An acht Drahtseilen ist eine Gondel in einer Halle in Tübingen am Max-Planck-Institut für biologische Kybernetik aufgehängt. Jedes der acht Seile wird von einem starken Motor angetrieben. Insgesamt kommen dabei beachtliche 473 PS zusammen.
Die verspannte Gondel besteht aus Kohlefaserstäben, verfügt über einen Sitz und kann darin sogar einen Menschen aufnehmen. Der allerdings sollte schwindelfrei sein. Denn die Gondel kann durch die Seilmotoren in beliebiger Richtung bewegt werden. Und das Tempo könnte den Passagier in Angst und Bange versetzen.

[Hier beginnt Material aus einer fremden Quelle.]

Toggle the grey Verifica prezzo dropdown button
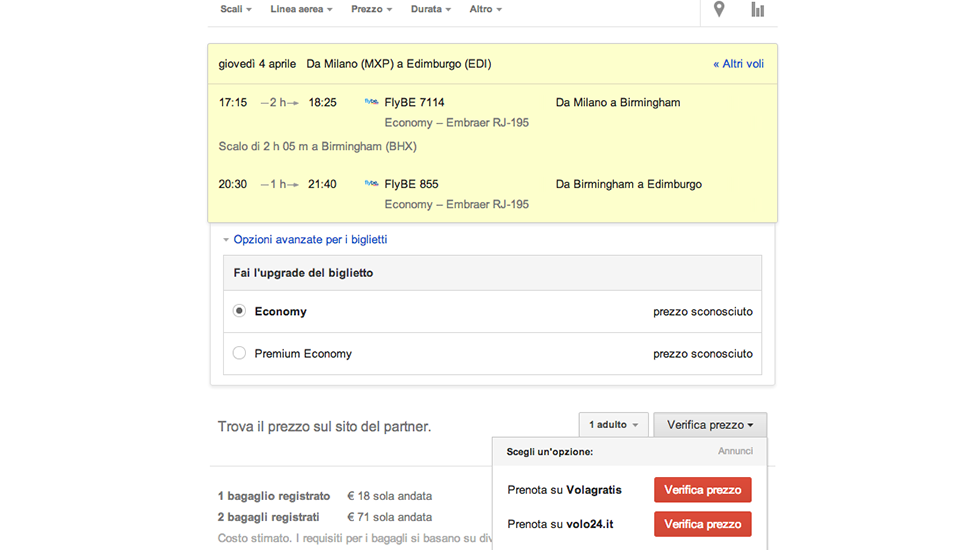 click(710, 425)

Denn die Gondel kann ebenso zu einer wilden Achterbahnfahrt ansetzen und den kompletten Raum von 5 x 8 x 5 m³ ausnutzen, oder aber Bewegungen vollführen, die der Passagier überhaupt nicht bemerkt.

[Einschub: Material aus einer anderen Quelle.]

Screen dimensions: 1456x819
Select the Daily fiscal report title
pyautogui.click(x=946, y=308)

Seilkonstruktion macht reale Simulationen möglich
Der Tübinger Seilroboter ist der weltweit erste, der Menschen in dieser Form bewegen kann. Dabei bietet die Seilkonstruktion die Möglichkeit, den Bewegungssimulator beliebig zu skalieren. Zudem können verschiedenartige Gondeln in den Simulator eingebaut werden, um unterschiedliche Bewegungsszenarien zu testen.
Die Konstruktion desRoboters ist nach Angaben der Entwickler weltweit einmalig. Als Simulator in der Wahrnehmungs- und Kognitionsforschung würden damit neue Maßstäbe für die Beschleunigung, den Bewegungsraum sowie die Nutzlast bei Bewegungssimulationen erreicht. Entwickelt haben den Simulator die Max-Planck-Forscher gemeinsam mit der Firma Waagner Biro und demFraunhofer-Institut für Produktionstechnik und Automatisierung (IPA) in Stuttgart.
Erforschung von Gleichgewichtsstörungen
„Dieser Simulator bietet uns völlig neue Möglichkeiten, die Bewegungswahrnehmung und eine mögliche Anwendung in der neurologischen Forschung bei Gleichgewichtsstörungen zu untersuchen“, erklärt Heinrich Bülthoff, in dessen Abteilung Wahrnehmung, Kognition und Handlung der Roboter künftig eingesetzt wird.
Die komplizierte Seilkonstruktion, verbunden mit der am Institut entwickelten Software, sind die Basis dafür, selbst komplexen Bewegungsabläufe realistisch simulieren zu können. Als Beispiele nennen die Forscher einen virtuellen Flugzeugstart, hochdynamische Bewegungen bei Rennsimulationen, Helikopterflüge bis hin zu kaum spürbaren Bewegungen an der menschlichen Wahrnehmungsschwelle. Auch eine Autofahrt mit ihren unterschiedlichen Fahrsituationen lässt sich realistisch simulieren.
Sicherheitstechnik vermeidet Crash
Einen möglichen Crash schließen die Wissenschaftler aus. Sie konzipierten Hardware und Software so, dass selbst im Falle eines Programmfehlers ein Absturz vermieden werden kann. „Mit dem Seilsimulator haben die Wissenschaftler beider Institute gezeigt, wie die Kombination aus Grundlagenforschung und industrienaher Technologieentwicklung zu innovativen Produkten führen kann“, beschreibt Thomas Bauernhansl, Institutsleiter des Stuttgarter Fraunhofer IPA, die Entwicklung.
Derzeit fiebern die Max-Planck-Ingenieure der ersten öffentlichen Probefahrt des Simulators entgegen. Am Mittwoch, 16.9., soll der Prototyp anlässlich der Driving Simulation Conference & Exhibition (DSC2015) in Tübingen seine ersten Simulationen durchführen. Die DSC2015 ist eine der europaweit wichtigsten Konferenzen im Bereich der Fahrsimulation.